**Input for this task:**

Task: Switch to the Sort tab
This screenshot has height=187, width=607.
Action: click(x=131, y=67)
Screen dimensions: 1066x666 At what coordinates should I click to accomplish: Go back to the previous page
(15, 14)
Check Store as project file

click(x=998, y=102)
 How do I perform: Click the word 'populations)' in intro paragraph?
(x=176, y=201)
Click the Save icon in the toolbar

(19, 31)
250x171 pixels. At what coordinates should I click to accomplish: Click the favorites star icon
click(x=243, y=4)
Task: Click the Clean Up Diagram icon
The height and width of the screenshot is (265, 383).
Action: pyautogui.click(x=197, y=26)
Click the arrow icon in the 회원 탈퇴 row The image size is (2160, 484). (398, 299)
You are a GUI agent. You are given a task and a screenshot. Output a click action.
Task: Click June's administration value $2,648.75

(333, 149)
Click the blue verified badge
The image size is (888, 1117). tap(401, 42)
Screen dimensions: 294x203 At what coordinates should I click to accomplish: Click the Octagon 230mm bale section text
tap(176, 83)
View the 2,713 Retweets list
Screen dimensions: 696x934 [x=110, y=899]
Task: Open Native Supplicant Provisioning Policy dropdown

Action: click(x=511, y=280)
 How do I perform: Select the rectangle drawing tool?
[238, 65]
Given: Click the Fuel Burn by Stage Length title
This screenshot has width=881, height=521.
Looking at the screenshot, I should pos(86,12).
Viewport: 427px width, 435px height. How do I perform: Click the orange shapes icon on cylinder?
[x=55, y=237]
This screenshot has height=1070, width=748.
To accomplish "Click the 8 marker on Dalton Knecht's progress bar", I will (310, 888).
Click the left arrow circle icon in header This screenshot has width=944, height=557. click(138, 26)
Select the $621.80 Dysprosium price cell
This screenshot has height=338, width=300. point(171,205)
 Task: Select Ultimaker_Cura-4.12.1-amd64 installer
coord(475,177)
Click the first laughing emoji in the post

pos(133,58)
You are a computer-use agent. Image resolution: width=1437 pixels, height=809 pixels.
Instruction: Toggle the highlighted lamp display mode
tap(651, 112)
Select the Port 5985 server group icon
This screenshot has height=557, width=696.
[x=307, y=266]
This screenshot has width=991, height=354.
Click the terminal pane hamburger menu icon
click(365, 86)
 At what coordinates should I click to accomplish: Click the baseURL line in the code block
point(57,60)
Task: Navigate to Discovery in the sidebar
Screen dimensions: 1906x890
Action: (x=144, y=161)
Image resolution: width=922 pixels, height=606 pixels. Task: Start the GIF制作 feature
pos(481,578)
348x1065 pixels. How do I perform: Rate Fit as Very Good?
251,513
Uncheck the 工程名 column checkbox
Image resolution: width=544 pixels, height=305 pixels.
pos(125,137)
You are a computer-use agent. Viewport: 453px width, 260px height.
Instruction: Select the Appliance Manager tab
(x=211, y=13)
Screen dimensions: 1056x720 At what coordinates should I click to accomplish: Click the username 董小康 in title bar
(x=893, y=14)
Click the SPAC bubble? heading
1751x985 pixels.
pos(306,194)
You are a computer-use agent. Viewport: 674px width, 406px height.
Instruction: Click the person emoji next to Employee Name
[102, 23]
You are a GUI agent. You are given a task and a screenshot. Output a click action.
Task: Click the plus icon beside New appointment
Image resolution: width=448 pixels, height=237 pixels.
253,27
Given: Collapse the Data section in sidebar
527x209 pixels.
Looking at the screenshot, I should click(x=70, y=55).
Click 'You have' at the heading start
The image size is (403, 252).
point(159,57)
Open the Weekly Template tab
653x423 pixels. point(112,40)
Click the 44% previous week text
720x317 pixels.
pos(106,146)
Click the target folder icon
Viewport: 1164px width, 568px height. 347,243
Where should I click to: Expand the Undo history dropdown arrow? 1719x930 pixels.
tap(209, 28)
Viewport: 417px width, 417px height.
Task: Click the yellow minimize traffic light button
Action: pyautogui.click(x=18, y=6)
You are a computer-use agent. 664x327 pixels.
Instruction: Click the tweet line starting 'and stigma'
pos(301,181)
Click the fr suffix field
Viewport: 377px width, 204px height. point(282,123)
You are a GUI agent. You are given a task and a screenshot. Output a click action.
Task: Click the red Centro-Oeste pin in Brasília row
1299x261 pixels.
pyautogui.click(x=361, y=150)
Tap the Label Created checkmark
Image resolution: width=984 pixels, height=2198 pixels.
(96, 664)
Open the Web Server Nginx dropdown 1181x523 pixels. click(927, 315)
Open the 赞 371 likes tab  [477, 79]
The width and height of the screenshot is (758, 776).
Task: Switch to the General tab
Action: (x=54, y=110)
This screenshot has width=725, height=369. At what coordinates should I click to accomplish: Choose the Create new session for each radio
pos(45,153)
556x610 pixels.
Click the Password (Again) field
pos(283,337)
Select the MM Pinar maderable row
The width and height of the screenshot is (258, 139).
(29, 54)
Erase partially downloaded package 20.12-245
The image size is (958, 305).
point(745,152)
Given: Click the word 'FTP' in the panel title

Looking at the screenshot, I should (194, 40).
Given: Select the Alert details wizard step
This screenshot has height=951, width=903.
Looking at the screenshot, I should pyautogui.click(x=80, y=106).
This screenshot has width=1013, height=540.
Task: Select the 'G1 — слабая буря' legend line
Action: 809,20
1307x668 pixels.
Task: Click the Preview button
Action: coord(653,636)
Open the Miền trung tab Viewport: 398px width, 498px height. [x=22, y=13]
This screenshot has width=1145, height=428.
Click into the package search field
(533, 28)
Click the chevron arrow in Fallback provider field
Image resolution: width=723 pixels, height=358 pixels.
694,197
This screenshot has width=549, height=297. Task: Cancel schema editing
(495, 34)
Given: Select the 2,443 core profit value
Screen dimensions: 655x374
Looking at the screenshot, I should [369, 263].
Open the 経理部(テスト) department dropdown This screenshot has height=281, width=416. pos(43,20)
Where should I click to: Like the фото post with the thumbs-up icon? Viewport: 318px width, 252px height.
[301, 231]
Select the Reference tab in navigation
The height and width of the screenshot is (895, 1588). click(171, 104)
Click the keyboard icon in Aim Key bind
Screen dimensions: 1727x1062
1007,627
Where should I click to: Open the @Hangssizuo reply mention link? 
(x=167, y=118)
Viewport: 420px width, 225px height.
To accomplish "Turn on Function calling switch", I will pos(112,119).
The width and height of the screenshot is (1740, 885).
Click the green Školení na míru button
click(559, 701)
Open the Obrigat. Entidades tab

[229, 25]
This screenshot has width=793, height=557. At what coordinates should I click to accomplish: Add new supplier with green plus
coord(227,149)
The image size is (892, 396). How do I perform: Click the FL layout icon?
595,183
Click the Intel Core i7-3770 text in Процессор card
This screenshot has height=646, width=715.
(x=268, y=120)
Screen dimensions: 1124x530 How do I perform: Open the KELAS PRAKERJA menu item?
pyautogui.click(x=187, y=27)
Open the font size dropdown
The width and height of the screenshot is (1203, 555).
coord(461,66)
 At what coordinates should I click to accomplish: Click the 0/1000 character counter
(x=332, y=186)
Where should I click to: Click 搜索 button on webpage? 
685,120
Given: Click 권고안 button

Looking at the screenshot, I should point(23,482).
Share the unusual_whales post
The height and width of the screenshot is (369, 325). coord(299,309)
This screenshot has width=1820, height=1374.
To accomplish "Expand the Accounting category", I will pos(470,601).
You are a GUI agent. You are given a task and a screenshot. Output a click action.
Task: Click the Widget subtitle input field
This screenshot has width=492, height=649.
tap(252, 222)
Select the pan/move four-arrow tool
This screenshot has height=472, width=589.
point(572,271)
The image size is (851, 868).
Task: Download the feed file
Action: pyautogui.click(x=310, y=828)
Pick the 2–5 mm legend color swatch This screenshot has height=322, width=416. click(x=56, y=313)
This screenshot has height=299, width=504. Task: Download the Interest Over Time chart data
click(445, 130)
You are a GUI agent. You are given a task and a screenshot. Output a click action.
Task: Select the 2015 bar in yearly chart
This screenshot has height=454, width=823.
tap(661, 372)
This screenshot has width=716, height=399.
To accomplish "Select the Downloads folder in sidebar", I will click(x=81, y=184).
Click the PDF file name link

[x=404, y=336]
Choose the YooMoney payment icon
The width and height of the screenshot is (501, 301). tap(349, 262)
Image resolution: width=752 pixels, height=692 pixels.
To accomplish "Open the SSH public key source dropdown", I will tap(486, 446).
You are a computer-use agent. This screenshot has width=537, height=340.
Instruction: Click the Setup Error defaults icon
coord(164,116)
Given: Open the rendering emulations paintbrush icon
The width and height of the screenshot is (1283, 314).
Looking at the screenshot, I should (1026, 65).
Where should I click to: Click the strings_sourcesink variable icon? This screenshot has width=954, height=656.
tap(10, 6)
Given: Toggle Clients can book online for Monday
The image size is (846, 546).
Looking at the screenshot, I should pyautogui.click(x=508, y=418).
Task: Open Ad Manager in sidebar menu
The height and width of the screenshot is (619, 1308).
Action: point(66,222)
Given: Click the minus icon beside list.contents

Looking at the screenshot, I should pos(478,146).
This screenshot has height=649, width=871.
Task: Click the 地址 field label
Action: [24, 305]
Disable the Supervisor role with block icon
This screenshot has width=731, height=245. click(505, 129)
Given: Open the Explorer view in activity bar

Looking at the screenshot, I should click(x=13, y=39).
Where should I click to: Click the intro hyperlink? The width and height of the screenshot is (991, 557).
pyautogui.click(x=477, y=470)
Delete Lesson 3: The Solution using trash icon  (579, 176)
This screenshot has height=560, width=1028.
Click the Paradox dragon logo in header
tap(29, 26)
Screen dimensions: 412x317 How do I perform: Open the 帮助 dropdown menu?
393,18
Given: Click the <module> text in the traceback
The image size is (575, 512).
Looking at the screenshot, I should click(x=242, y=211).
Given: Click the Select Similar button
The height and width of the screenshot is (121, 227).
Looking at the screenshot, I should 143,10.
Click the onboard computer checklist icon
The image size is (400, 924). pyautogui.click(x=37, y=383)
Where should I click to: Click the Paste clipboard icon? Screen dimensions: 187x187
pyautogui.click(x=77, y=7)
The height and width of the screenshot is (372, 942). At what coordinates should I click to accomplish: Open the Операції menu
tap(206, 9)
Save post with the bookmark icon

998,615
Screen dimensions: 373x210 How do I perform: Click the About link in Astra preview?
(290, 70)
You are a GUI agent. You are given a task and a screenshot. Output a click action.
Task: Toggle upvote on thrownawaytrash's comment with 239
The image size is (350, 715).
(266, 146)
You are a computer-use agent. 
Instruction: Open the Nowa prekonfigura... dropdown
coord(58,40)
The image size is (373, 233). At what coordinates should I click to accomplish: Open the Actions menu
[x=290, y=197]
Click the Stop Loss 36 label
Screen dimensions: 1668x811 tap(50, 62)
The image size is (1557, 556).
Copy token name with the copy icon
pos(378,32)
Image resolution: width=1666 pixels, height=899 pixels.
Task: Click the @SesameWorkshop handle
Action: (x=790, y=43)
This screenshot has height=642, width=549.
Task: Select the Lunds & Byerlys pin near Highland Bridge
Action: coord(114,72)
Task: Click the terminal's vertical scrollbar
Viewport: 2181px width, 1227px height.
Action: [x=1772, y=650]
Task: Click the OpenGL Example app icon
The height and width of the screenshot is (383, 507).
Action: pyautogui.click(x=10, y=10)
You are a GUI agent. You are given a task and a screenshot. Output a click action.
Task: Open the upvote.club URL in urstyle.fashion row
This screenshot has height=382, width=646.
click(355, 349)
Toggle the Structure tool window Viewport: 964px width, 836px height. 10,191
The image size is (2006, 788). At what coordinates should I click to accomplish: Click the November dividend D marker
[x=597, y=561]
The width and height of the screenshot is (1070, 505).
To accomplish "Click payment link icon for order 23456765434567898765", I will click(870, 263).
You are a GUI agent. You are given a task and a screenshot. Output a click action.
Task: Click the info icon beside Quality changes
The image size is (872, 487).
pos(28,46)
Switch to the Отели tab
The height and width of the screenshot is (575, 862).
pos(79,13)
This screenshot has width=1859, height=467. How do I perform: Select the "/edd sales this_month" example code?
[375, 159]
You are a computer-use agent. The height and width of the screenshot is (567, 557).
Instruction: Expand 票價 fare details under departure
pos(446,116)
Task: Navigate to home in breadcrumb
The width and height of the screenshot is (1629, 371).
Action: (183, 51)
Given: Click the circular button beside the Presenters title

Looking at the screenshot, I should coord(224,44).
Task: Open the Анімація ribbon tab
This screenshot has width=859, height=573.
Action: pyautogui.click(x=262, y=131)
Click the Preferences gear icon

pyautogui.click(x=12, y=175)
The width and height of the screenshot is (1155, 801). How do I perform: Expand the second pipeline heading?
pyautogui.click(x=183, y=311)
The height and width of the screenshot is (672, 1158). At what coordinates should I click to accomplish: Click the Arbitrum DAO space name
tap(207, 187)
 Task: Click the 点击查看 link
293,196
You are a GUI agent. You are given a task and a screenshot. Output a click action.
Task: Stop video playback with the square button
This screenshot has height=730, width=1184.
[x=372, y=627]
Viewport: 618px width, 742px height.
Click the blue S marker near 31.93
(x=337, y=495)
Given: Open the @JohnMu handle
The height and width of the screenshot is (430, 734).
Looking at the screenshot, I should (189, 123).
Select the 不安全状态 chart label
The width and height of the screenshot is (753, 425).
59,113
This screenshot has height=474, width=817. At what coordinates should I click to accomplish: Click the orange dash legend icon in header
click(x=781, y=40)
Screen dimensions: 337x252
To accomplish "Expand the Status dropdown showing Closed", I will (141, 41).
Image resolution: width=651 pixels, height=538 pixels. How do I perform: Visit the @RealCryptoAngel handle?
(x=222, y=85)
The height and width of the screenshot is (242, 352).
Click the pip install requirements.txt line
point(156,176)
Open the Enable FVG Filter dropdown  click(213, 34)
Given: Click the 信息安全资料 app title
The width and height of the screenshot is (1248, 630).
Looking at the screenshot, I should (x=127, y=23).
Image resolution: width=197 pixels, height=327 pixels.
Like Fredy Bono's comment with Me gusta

**Your task:** Some lines in the data above hold the string "comment". Find and copy each of them.

**Solution to this exercise:**
Task: Toggle upvote on thrownawaytrash's comment with 239
Like Fredy Bono's comment with Me gusta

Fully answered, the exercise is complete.